> _Your objective_
What is the count of lines in the material below that hold "folder"? Answer with only that number.

> _Record excerpts_
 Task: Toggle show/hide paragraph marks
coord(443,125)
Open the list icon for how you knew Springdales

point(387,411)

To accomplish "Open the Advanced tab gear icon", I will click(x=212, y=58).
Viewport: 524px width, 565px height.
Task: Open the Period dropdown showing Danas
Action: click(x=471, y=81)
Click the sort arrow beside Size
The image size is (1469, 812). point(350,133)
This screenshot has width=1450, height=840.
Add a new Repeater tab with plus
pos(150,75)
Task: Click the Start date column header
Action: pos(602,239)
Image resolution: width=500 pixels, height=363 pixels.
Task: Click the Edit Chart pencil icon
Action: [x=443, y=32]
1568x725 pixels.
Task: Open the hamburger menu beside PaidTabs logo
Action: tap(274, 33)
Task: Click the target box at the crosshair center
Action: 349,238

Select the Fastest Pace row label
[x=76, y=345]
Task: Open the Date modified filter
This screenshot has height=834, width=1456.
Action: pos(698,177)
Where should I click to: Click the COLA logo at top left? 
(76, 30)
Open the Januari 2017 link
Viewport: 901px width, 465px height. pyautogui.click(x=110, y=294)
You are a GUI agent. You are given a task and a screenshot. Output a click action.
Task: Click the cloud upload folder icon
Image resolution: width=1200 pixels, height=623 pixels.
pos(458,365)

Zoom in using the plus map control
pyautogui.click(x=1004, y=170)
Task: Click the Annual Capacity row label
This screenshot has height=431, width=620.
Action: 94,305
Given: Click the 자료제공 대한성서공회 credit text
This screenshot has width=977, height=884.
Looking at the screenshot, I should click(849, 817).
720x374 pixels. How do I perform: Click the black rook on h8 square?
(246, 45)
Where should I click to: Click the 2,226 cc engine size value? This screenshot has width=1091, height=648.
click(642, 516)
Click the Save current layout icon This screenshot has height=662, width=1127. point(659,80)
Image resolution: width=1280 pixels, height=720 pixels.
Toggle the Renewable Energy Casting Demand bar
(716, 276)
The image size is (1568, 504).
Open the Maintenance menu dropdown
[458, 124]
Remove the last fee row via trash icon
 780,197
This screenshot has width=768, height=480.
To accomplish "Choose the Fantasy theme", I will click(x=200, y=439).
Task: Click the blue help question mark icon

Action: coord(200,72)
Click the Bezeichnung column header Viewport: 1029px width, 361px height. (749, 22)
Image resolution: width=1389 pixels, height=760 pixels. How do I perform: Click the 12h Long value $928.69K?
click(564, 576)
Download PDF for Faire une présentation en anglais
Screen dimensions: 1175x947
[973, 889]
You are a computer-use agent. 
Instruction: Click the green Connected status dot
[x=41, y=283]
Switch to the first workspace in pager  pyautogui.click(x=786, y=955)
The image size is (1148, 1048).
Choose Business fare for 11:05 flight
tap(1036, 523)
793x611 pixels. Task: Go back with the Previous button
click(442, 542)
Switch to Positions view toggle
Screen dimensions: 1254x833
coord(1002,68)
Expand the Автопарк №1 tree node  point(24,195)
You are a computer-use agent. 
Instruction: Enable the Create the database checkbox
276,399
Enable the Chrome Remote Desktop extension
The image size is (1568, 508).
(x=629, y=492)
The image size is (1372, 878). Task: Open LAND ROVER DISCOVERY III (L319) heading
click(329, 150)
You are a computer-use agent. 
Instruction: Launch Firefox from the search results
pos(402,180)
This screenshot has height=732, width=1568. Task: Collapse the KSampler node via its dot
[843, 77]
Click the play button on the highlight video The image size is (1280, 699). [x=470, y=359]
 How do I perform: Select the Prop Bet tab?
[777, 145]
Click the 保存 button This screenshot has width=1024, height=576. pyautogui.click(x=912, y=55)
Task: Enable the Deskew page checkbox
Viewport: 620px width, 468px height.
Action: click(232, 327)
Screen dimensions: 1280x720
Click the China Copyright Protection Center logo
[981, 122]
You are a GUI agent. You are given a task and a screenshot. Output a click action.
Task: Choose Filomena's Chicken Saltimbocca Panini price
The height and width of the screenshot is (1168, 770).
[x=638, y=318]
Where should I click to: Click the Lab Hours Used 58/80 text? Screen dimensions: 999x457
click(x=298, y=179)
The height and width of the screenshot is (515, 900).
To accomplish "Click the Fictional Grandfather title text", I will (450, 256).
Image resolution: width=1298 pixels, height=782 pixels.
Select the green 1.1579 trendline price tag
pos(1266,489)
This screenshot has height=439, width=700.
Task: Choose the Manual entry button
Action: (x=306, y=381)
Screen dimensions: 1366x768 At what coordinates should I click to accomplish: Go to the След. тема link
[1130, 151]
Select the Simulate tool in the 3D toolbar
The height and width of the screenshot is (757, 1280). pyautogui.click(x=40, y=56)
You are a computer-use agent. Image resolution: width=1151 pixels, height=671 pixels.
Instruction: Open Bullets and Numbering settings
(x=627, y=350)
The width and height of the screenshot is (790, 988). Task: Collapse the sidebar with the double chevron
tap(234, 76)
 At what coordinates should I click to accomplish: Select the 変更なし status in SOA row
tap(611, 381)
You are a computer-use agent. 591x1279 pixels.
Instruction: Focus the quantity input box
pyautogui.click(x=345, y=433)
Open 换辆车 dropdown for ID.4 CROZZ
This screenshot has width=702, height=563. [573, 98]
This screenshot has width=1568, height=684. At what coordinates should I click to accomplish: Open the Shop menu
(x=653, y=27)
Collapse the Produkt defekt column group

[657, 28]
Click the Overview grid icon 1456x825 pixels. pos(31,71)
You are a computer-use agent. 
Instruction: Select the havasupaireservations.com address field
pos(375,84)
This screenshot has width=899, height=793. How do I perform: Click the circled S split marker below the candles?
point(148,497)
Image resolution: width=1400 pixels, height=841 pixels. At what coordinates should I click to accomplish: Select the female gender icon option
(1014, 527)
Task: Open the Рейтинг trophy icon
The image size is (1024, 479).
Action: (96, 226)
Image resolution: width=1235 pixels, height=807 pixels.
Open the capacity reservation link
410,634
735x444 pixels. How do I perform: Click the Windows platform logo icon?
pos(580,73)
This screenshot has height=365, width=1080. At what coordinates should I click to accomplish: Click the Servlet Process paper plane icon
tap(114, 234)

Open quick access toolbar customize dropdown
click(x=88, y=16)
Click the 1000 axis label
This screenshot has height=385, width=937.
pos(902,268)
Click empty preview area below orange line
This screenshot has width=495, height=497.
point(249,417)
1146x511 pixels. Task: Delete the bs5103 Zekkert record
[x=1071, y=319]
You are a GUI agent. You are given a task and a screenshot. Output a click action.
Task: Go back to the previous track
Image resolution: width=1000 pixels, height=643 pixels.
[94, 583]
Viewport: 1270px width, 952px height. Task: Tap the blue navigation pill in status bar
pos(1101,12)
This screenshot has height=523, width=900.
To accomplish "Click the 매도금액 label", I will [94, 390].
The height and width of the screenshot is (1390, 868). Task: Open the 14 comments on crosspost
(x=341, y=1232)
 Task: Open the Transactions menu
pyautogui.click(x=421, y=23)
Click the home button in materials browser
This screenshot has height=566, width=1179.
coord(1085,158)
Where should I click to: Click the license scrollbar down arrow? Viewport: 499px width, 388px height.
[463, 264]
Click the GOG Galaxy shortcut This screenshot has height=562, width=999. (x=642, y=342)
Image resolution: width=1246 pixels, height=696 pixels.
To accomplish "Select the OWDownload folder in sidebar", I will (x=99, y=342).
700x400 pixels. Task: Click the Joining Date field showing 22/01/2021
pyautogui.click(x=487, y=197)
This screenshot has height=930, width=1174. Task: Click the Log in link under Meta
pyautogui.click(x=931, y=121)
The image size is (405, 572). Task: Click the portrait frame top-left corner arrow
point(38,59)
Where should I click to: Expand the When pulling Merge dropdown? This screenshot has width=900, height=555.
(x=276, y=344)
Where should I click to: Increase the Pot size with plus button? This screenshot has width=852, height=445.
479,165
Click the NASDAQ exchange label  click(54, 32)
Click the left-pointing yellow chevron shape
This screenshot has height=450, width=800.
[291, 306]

> _Response to the task_
2